Parti sans laisser d'adresse.
Débuter les carnets d'André Blanchard avec en tête le décès de l'auteur survenu le 29 septembre 2014 à l'âge de 63 ans, c'est à coup sûr encaisser un sale gnon avec l'arrière-goût tenace de rester sur sa faim dans l'avenir. Il est archi faux de croire que les gens sont remplaçables. Ses goûts, son oeil, sa plume demeurent uniques. Il n'y aura pas d'autre critique littéraire comme lui, niché à Vesoul, en Franche-Comté, surveillant patenté d'une galerie d'art, vivant, courant les vide-greniers et les solderies pour dénicher des bons bouquins, lisant, pestant, s'enthousiasmant, écrivant. Ses livraisons régulières étaient toujours réjouissantes avec des piques volontiers acerbes, des enthousiasmes communicatifs. L'ultime carnet du preux chevalier des lettres démarre par une remarque printanière avec le renouveau de la nature que le passage des saisons n'entame jamais au contraire de l'homme. Juste après, on apprend qu'il aurait pu se crever un oeil avec des ciseaux par une maladresse déconcertante. Viennent ensuite des petites joies confiées en passant au lecteur, glanées chez
Mona Ozouf,
Hubert-Félix Thiéfaine,
Léautaud,
Balzac, Green,
Flaubert,
Proust… L'intellectuel footeux
Lilian Thuram se fait tacler tout comme le chanteur
Alain Souchon qui se compare à Céline sans sourciller. On apprend aussi que sous le déluge de feu, « les fennecs, terrorisés, venaient se réfugier » près des soldats enfouis dans le sable lors de la bataille de Bir Hakeim. Il y a encore des salves réjouissantes car chantournées envers l'inquiétante
Marcela Iacub ou le multirécidiviste pédagogue patenté
Philippe Meirieu, ou bien
Philippe Claudel, « retors… direction le putassier »,
Pierre Assouline « spécialiste du remplissage », etc. La distinction faite parmi les écrits de
Guy Debord, théoriques et polémiques, est pertinente.
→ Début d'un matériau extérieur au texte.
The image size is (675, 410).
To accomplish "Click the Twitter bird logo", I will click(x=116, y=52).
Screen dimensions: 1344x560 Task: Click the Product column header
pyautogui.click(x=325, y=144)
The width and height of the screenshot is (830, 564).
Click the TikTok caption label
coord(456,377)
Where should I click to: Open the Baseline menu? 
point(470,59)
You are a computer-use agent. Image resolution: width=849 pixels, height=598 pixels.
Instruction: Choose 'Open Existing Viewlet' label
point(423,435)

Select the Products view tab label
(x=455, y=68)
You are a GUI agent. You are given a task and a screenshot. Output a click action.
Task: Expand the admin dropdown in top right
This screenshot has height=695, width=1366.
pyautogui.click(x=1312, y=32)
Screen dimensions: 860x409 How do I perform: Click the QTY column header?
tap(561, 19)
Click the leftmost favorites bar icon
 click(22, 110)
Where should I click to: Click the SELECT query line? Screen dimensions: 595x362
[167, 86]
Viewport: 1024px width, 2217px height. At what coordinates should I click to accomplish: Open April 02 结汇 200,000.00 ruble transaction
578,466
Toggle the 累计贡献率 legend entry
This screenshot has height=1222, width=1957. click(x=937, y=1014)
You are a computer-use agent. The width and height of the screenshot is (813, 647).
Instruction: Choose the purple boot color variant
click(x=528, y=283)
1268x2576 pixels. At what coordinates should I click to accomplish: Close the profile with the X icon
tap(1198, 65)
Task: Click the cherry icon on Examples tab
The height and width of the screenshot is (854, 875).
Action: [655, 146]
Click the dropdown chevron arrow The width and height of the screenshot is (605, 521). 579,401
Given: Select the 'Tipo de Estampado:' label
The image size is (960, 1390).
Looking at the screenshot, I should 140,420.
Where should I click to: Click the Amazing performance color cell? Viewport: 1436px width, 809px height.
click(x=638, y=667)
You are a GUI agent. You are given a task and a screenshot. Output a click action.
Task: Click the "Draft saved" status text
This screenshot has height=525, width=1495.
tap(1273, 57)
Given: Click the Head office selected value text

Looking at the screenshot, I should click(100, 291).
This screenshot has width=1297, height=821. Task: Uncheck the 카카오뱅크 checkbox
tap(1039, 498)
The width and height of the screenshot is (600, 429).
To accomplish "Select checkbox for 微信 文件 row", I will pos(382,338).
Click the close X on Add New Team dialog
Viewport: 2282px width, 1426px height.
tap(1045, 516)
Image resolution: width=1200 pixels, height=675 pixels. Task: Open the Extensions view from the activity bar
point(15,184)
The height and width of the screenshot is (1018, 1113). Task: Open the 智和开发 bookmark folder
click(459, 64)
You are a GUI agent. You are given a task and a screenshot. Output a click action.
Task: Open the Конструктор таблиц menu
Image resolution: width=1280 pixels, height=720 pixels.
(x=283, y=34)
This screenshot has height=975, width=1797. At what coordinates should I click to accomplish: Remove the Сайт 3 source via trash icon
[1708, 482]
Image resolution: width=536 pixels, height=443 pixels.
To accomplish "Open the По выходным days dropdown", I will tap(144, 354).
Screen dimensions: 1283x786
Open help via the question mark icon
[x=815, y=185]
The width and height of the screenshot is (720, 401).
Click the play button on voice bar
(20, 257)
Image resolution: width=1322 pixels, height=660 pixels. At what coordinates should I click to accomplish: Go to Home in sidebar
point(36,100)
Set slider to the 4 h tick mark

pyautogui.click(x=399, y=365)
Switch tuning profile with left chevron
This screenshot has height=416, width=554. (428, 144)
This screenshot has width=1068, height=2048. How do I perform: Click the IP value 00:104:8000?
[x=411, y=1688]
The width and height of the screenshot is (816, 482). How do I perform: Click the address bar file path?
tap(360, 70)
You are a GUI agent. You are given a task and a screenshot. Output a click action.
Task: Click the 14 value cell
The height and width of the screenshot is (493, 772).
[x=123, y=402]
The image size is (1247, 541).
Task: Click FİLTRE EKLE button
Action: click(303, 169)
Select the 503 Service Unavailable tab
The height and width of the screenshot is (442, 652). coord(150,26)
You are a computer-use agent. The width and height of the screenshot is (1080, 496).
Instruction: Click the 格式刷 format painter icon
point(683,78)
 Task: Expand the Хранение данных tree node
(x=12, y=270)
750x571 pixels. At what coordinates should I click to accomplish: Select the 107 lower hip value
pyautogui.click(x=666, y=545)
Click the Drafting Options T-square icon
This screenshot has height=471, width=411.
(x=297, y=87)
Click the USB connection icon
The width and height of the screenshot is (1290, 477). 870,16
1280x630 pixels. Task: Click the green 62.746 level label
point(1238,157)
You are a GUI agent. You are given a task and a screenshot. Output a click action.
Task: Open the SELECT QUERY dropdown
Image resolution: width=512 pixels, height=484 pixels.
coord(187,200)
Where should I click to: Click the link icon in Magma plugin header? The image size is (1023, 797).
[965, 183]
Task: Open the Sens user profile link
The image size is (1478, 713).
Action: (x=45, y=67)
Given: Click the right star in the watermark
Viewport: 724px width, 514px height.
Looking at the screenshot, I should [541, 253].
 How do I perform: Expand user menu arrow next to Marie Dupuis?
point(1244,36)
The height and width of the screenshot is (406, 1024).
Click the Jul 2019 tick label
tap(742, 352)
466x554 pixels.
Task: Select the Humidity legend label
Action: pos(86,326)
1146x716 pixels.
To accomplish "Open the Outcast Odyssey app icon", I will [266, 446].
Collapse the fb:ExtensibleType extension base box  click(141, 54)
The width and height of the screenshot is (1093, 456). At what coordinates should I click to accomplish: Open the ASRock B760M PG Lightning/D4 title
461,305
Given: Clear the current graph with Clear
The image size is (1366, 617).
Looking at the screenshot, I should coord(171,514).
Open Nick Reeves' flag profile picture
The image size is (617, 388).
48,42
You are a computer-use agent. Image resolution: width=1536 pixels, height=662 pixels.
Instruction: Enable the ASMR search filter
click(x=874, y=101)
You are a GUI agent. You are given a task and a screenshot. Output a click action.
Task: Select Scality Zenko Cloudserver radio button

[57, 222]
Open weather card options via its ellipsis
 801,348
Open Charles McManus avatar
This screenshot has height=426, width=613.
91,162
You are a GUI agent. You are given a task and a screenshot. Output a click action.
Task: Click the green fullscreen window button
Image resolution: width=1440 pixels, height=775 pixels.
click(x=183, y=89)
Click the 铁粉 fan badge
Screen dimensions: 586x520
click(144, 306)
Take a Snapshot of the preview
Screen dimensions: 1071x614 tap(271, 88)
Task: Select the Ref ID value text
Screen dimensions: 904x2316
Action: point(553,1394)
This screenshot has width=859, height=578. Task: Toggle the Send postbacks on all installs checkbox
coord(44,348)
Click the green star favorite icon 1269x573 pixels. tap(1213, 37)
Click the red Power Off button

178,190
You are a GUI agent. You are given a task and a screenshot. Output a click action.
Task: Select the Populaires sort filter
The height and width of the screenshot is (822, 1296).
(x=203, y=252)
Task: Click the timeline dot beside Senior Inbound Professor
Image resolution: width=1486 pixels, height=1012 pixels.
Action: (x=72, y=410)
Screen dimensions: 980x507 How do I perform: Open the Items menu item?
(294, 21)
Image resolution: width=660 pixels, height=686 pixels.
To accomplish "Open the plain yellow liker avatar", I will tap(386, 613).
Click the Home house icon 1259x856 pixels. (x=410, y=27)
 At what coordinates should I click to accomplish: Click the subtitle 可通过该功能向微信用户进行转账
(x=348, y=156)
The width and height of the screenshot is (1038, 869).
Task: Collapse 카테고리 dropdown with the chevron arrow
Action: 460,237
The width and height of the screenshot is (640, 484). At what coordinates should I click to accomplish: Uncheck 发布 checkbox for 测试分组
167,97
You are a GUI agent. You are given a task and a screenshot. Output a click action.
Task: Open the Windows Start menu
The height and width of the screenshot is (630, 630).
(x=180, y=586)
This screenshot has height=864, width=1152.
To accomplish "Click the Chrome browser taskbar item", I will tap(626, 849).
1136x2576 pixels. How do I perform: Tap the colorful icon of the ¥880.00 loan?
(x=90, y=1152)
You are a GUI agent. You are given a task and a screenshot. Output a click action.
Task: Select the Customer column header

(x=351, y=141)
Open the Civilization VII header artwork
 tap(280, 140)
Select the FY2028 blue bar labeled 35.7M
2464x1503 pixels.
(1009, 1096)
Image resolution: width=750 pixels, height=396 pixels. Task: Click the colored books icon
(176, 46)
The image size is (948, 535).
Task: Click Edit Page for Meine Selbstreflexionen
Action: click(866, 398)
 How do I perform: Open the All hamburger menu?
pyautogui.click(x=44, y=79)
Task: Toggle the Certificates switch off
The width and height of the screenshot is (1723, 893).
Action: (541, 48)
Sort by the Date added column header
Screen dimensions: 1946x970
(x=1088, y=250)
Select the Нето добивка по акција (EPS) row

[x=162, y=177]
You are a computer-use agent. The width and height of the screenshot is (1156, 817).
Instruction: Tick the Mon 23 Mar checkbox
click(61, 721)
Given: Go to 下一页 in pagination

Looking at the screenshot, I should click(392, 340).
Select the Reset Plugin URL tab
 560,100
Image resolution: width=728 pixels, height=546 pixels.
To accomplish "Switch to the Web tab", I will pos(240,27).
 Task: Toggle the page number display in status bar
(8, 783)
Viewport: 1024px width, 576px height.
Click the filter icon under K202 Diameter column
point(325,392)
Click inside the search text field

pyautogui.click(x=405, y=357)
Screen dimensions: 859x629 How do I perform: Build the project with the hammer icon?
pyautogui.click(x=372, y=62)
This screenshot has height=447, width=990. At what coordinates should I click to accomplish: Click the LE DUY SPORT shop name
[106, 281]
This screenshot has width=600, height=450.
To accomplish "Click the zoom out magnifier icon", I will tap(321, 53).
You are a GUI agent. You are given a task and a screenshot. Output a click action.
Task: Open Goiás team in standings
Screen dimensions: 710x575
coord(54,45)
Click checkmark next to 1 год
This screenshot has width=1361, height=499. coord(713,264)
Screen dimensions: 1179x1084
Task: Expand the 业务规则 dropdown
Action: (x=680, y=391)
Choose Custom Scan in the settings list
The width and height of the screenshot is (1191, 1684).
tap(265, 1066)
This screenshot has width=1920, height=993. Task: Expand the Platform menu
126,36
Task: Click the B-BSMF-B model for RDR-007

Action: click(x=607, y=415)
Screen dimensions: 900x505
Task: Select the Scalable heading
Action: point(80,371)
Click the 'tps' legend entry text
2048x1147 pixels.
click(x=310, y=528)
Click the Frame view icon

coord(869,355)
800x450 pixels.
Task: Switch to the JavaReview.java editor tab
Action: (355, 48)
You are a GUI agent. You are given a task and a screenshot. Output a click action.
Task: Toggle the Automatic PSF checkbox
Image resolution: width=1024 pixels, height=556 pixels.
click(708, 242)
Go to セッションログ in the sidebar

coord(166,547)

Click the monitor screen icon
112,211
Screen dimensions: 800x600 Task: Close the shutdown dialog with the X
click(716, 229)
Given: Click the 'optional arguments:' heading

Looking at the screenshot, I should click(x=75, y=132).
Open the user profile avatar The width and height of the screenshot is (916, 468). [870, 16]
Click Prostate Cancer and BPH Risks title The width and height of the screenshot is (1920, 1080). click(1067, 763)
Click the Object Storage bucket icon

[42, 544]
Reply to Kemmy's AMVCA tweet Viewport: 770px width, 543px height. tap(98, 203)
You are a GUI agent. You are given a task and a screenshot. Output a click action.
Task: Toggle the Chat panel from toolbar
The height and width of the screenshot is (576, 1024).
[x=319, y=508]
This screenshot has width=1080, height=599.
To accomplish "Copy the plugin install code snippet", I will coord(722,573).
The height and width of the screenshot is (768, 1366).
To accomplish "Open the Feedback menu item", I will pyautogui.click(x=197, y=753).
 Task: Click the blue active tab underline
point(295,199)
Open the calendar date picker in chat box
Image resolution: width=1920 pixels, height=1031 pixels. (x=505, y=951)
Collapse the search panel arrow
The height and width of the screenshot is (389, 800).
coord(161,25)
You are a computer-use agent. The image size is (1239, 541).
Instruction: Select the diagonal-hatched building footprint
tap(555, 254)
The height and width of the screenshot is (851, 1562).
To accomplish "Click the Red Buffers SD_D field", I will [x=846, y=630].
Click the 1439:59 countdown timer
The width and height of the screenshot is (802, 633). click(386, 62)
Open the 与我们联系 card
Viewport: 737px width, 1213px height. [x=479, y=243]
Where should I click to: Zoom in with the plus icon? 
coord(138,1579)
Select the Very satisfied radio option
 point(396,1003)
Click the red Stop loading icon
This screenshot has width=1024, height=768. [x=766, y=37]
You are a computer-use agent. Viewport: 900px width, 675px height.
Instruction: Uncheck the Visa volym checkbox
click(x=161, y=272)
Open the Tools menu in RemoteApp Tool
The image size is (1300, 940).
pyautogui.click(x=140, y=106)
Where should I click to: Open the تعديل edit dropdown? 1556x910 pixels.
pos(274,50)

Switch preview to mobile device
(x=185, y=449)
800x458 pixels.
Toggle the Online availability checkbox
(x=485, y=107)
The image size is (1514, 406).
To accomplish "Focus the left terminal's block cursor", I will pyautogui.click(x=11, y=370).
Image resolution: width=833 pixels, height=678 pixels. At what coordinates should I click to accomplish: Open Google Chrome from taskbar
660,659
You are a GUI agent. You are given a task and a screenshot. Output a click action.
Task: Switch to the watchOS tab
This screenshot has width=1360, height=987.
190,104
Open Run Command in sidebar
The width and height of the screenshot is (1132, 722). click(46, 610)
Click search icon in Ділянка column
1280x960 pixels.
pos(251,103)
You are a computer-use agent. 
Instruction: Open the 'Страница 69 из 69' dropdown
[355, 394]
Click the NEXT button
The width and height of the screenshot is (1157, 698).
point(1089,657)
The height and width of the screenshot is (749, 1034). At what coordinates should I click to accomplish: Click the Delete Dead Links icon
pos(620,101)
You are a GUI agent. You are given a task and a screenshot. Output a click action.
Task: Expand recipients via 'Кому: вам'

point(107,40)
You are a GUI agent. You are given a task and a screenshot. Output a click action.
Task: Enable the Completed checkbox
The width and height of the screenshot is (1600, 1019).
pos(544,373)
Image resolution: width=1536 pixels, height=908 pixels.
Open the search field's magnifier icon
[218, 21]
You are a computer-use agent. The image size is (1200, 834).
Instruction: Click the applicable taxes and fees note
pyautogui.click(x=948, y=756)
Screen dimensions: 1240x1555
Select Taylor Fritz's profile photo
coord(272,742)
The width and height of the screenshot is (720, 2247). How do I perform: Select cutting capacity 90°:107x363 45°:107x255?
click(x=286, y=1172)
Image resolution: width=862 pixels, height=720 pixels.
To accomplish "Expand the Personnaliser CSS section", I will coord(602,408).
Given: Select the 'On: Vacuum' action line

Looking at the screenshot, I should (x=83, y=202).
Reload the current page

Fustigeant les premiers, privilégiant les seconds, il écrit : « […] il a une façon définitive de poser la phrase afin qu'elle tombe d'aplomb, et pile dans le mille, c'est-à-dire là où l'ennemi ne se méfiait pas. C'est ainsi que les autres sont d'abord gens à passer au fil de la plume ». le recueil se clôture magistralement avec
Madame Bovary à la poursuite de toutes les ivresses afin d'essayer de conjurer la « pourriture instantanée des choses où elle s'appuyait ». Les remarques tirées de la vie quotidienne, politique, littéraire, artistique d'André Blanchard sont autant de facettes qui construisent une vision kaléidoscopique colorée et vivante. Les pages filent trop vite et si les courts paragraphes permettent de multiples retours en arrière et des relectures toujours plus goûteuses à chaque fois, la fin se profile avec son « horrible gueule de grenouille bancroche ». L'esprit Blanchard demeure et flotte au-dessus de l'alambic des jours. C'est la part des anges.